If you know that your users are infringing copyrights, as Limewire surely does, and you facilitate that copyright infringement, as Limewire arguably does by providing P2P software principally to copyright infringers (as does seems empirically to be the case), and your product has little other purpose outside of copyright infringement (unlike, say, BitTorrent by itself), and you receive direct financial benefit from the actions of infringers, as Limewire does by charging ~$35 for their software, then you are exposed to a bunch of different vectors for indirect copyright infringement.

This is not a particularly complicated legal area, except to the extent that it necessarily skirts a bunch of grey areas in copyright law.


" your product has little other purpose outside of copyright infringement"

That's the killer right there.

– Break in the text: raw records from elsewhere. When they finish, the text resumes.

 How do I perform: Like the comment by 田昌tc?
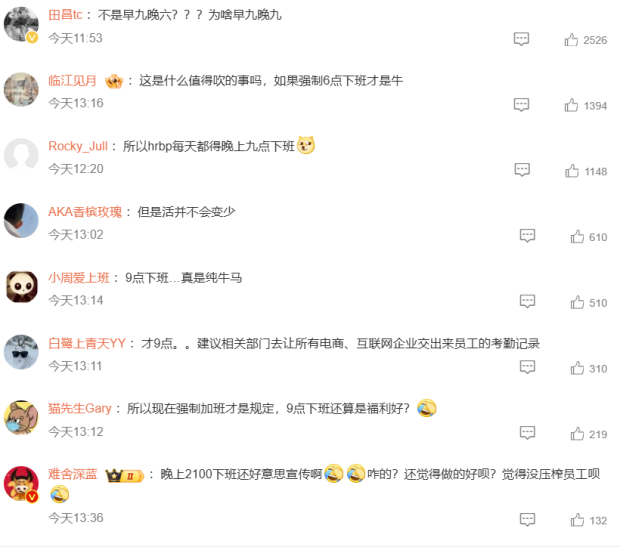point(571,40)
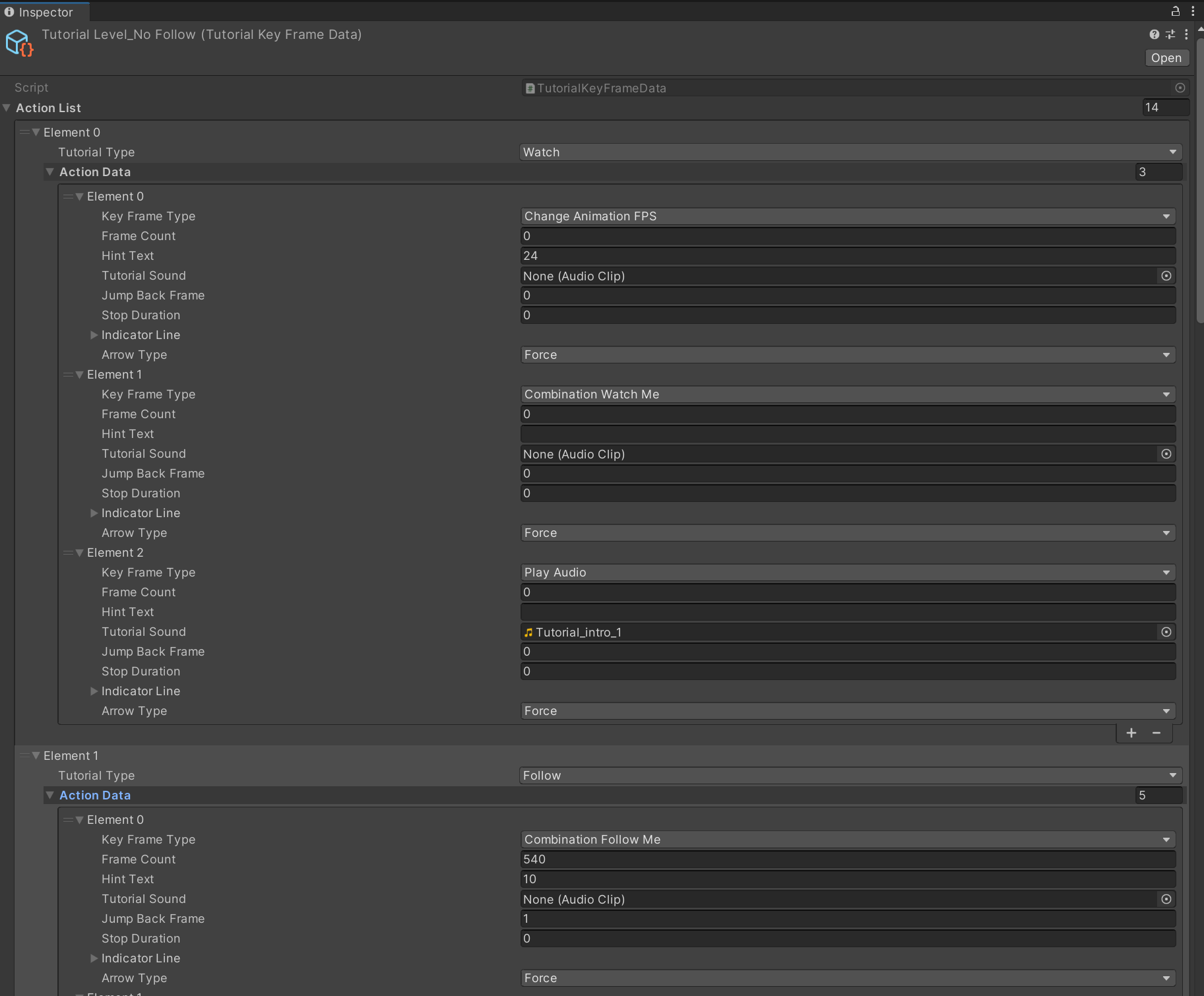Click the help question mark icon
This screenshot has width=1204, height=996.
[1154, 34]
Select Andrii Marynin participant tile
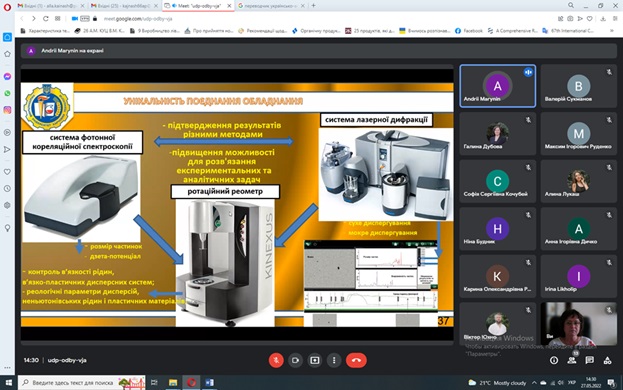623x390 pixels. (497, 86)
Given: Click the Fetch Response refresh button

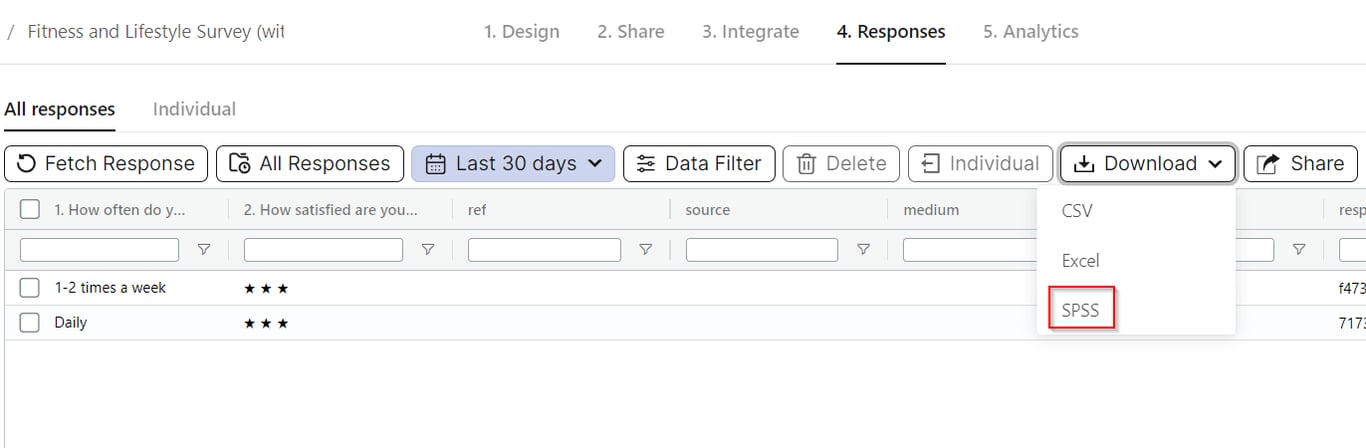Looking at the screenshot, I should click(x=106, y=164).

LimeWire needed to show a fair use of its product, and failed to do so.


I think the fact that a strong portion of their traffic is infringement is pretty damning on liability. While some people will use LimeWire for innocent behavior, or BitTorrent, let's face it, they was developed pretty much to facilitate infringement, gained their fame aiding infringement, and stayed afloat by aiding infringement.

I think the RIAA and MPAA are abhorrent, but I mean... you really don't see how they are liable? Just because they are slime doesn't mean people who infringe on their property rights are magically legally absolved.


Right, but look at how many other companies have lost in the courts, under similar circumstances. It isn't as though precedents have not already been set. The arguments about what users do with software are fine and well until you're on the receiving end of a multi-million dollar judgment.


Have a read of http://en.wikipedia.org/wiki/MGM_Studios%2C_Inc._v._Grokster....

for a summary of the relevant case.


This is like holding Boeing liable for 9/11.


except boeing doesn't encourage terrorists to hop aboard.


But Boeing was negligent in not making the plane refuse to fly itself into a skyscraper.


I'm thinking this might be more like head shops. They sell water pipes that are surely used almost exclusively for illegal activities but can be used for non-illegal activities (i.e. smoking tobacco). I don't recall the head shops being asked to produce an actual example of a person smoking tobacco through one of their water pipes, how does this differ exactly?